** EXTRACT TO READ follows **
# Hint for proving $|f'(0)|\leq \frac{1}{2}\max_{z,w\in \overline{D}(0,1)}|f(z)-f(w)|$ [duplicate]

What I have done so far:

Since $f$ is holomorphic on $U$ and $\overline{D}(0,1)$, we have by cauchy's integral formula we have \begin{align*} f'(0)=\frac{1}{2\pi i}\int_{\partial D(0,1)}\frac{f(w)}{w^2}dw \end{align*} So we have \begin{align*} |f'(0)|&=|\frac{1}{2\pi i}\int_{\partial D(0,1)}\frac{f(w)}{w^2}dw|\\ &\leq \frac{1}{2\pi}\int_{\partial D(0,1)}|\frac{f(w)}{w^2}dw|, \; \text{by the triangle and the modulus of $i$ being 1}\\ &\leq \frac{1}{2\pi}\max_{z,w\in \overline{D}(0,1)}\frac{f(w)-f(z)}{(w-z)^2} ||\partial D(0,1)||=\frac{1}{2\pi} \max_{z,w\in \overline{D}(0,1)}\frac{f(w)-f(z)}{(w-z)^2} 2\pi\\ &=\max_{z,w\in \overline{D}(0,1)}\frac{f(w)-f(z)}{(w-z)^2} \end{align*}

Of course by continuity the difference quotient can't blow up, but I am concerned this isn't the best way to approach the problem. I also have not used compactness of the closed disc, although that may be just to justify taking the max rather than the sup of f in the statement.
** End of EXTRACT TO READ **
** RECORDS follows **
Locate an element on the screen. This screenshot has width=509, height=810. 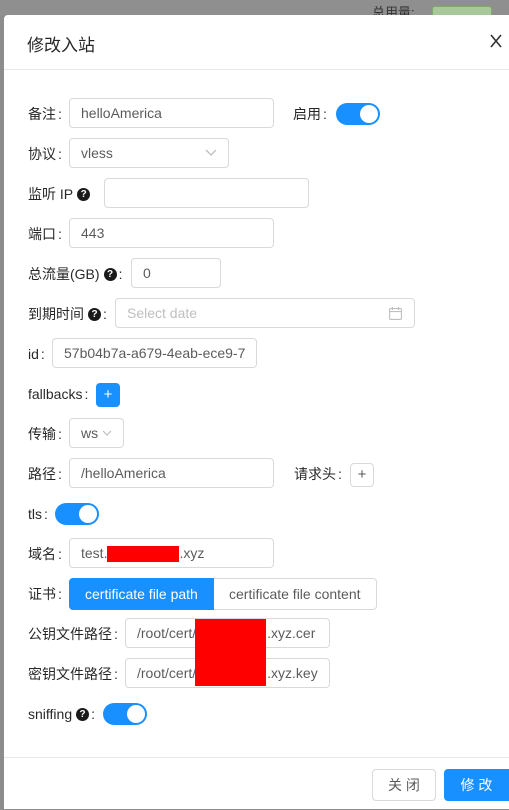
sniffing-row: sniffing?: is located at coordinates (62, 714). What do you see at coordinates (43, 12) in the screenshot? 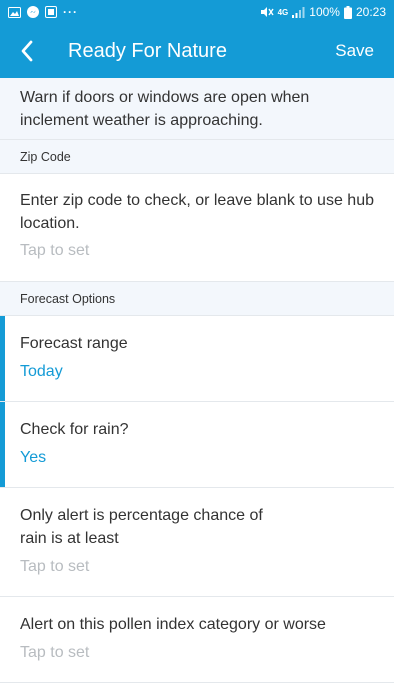
I see `status-left: ···` at bounding box center [43, 12].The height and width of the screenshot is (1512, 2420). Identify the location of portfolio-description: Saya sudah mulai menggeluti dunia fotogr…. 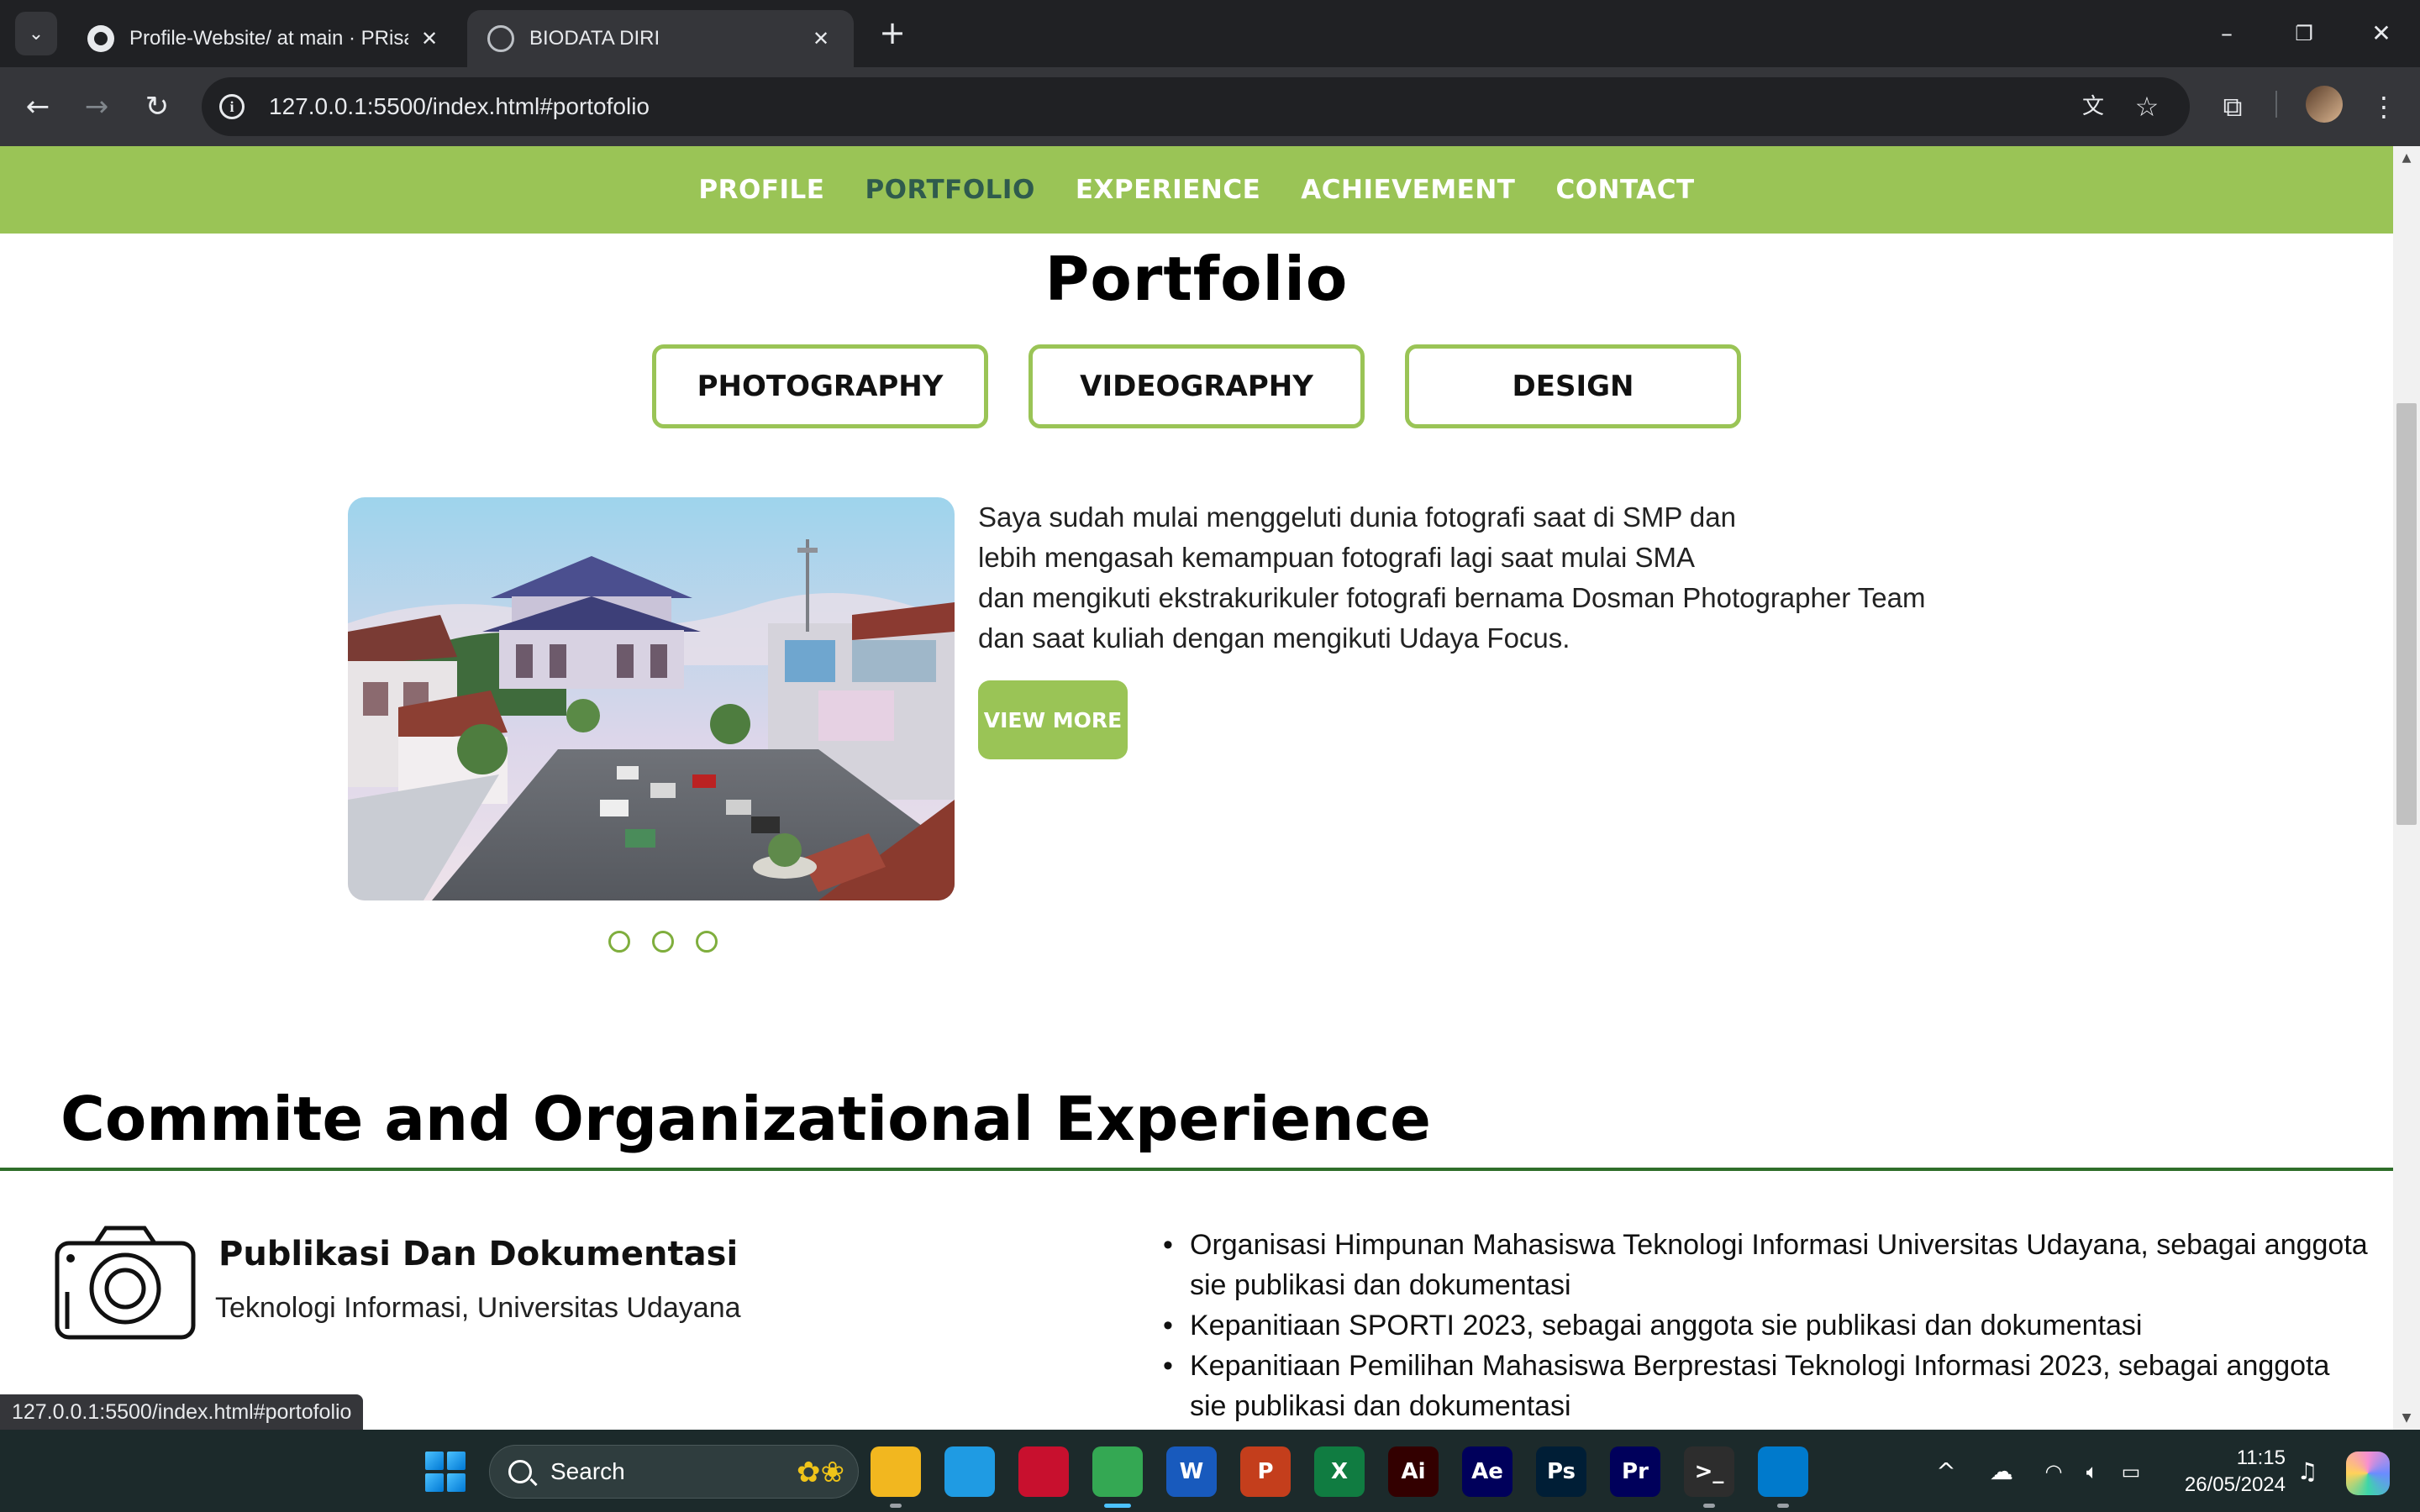
(1566, 578).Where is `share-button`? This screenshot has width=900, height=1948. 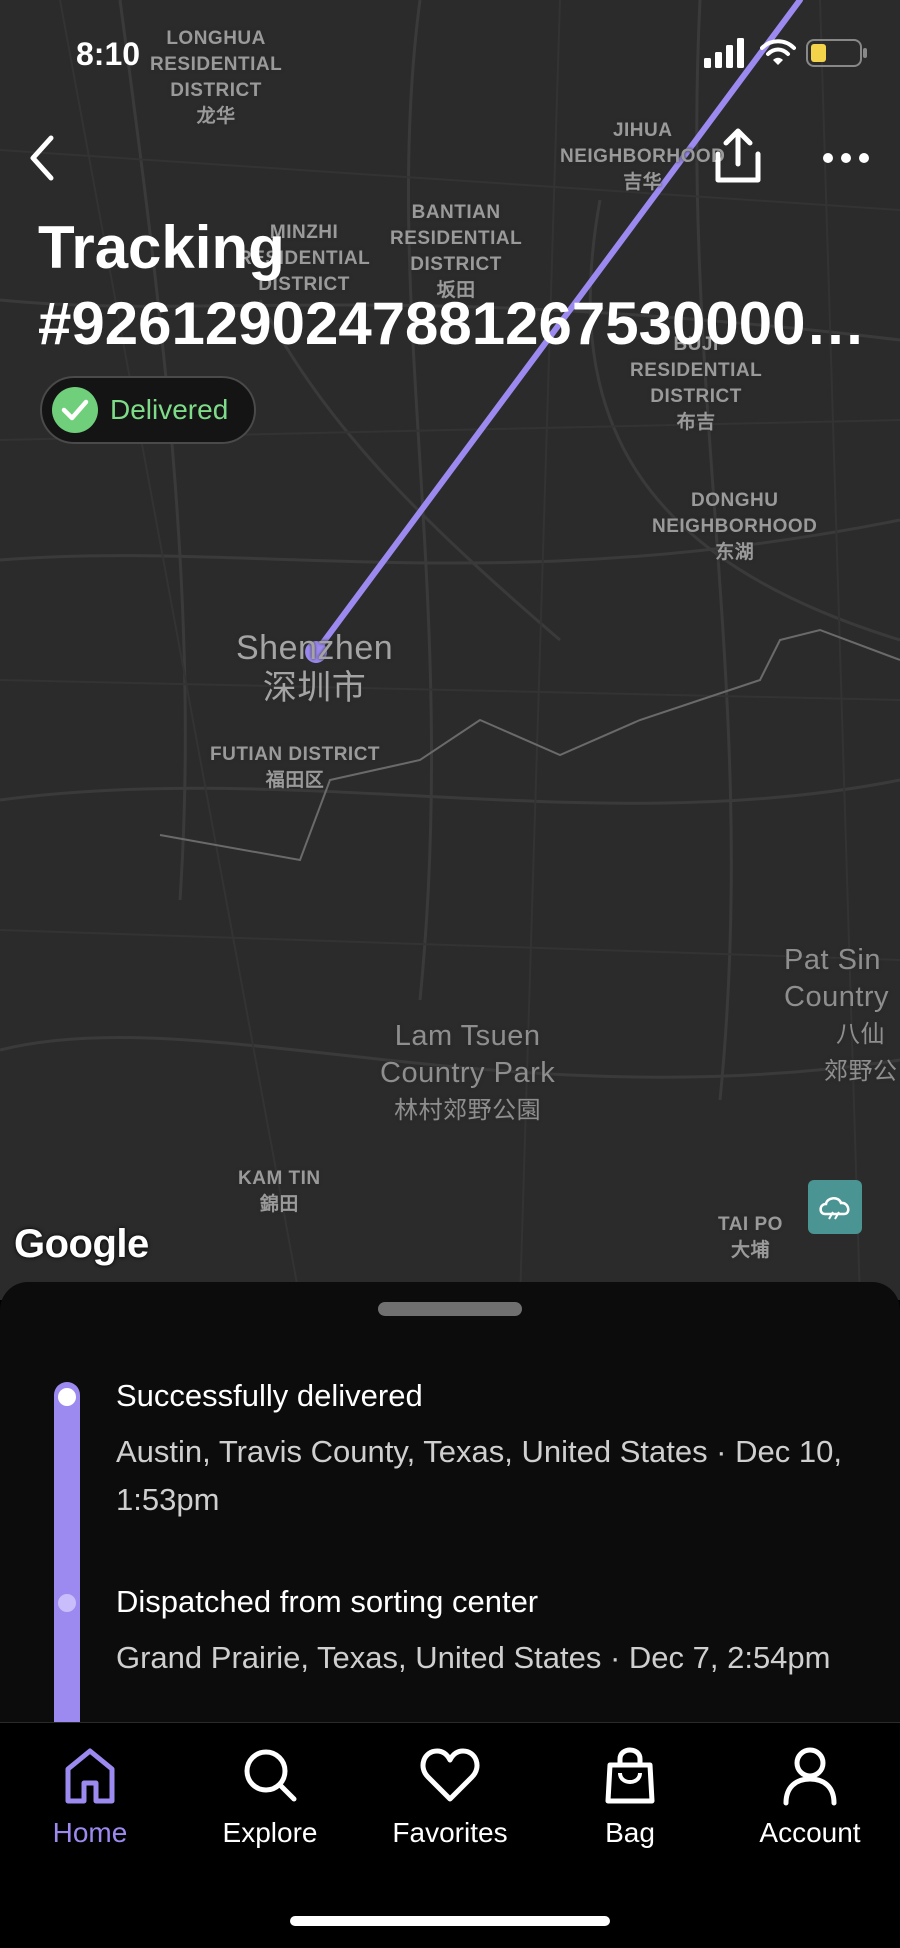
share-button is located at coordinates (738, 156). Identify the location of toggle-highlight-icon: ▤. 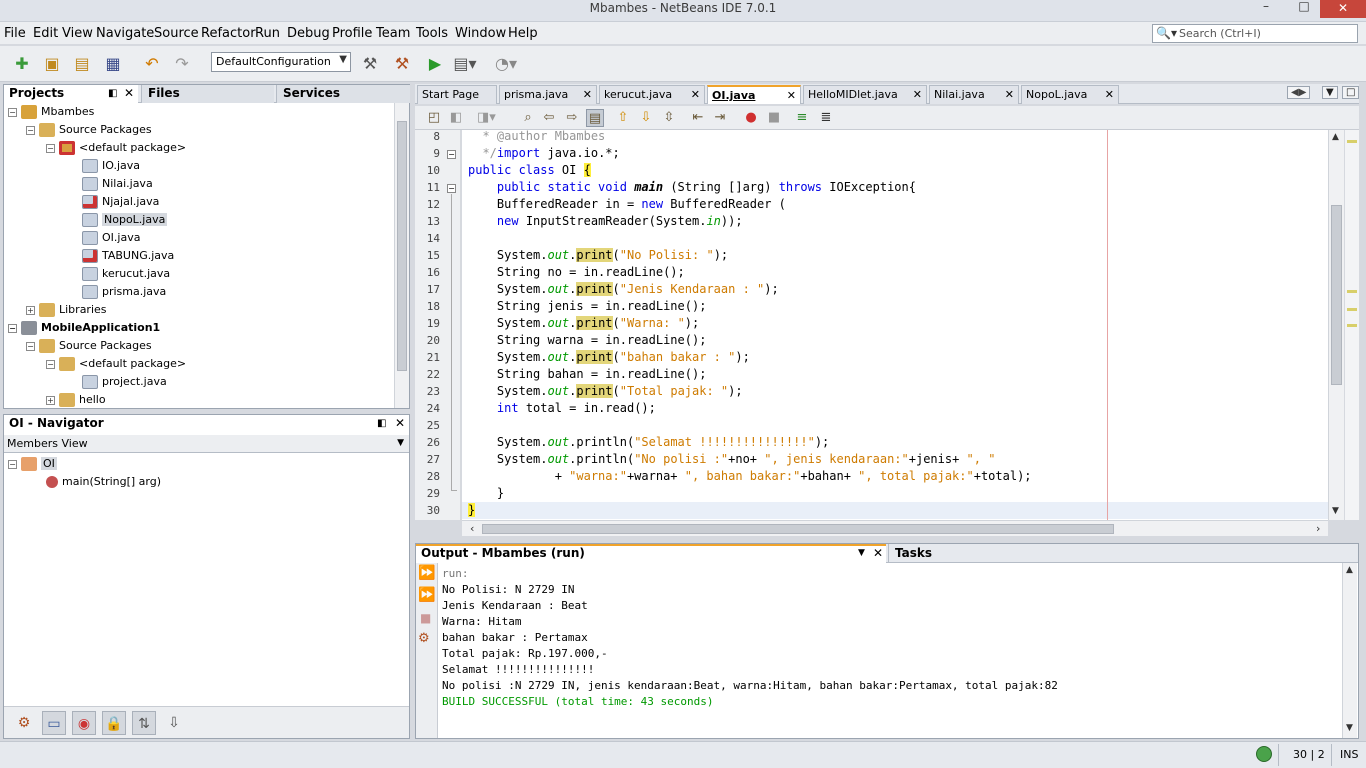
(595, 118).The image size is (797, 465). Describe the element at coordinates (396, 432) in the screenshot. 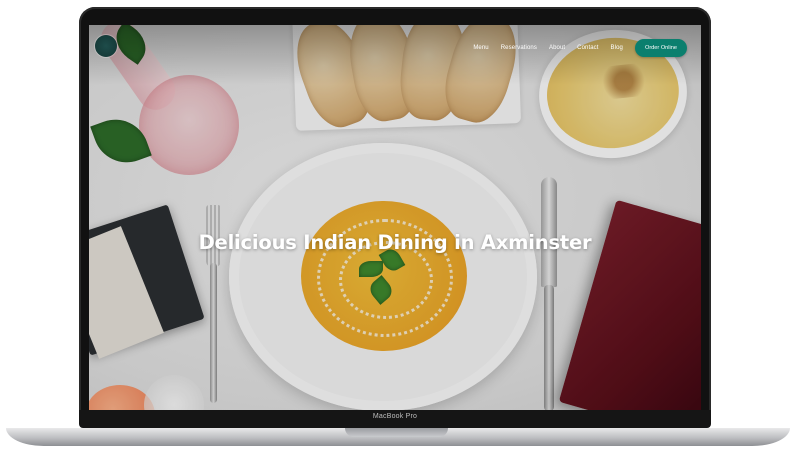

I see `laptop-base-notch` at that location.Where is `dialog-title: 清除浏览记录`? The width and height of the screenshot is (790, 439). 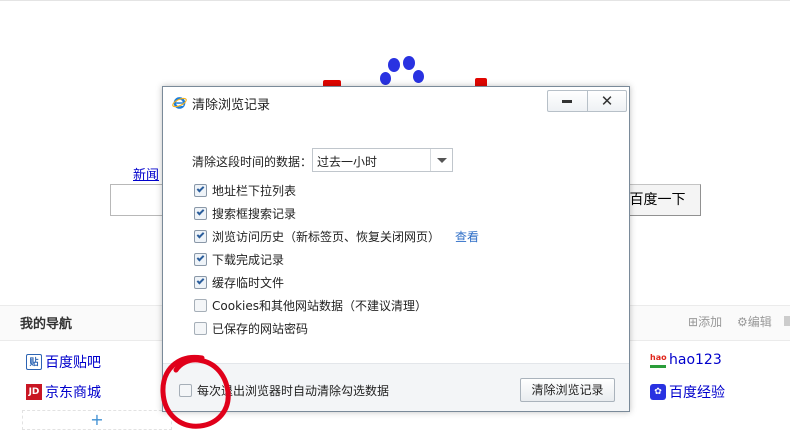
** End of RECORDS **
* [EXERCISES TO COMPLETE]:
- 1) Repeat word for word the stretch of the forum post from "Of course by" through "in the statement.".
- 2) In the forum post, what property of the closed disc does the author say they have not used?
Answer from the forum post alone.

* [SOLUTIONS BY TASK]:
- 1)
Of course by continuity the difference quotient can't blow up, but I am concerned this isn't the best way to approach the problem. I also have not used compactness of the closed disc, although that may be just to justify taking the max rather than the sup of f in the statement.

- 2) Compactness of the closed disc.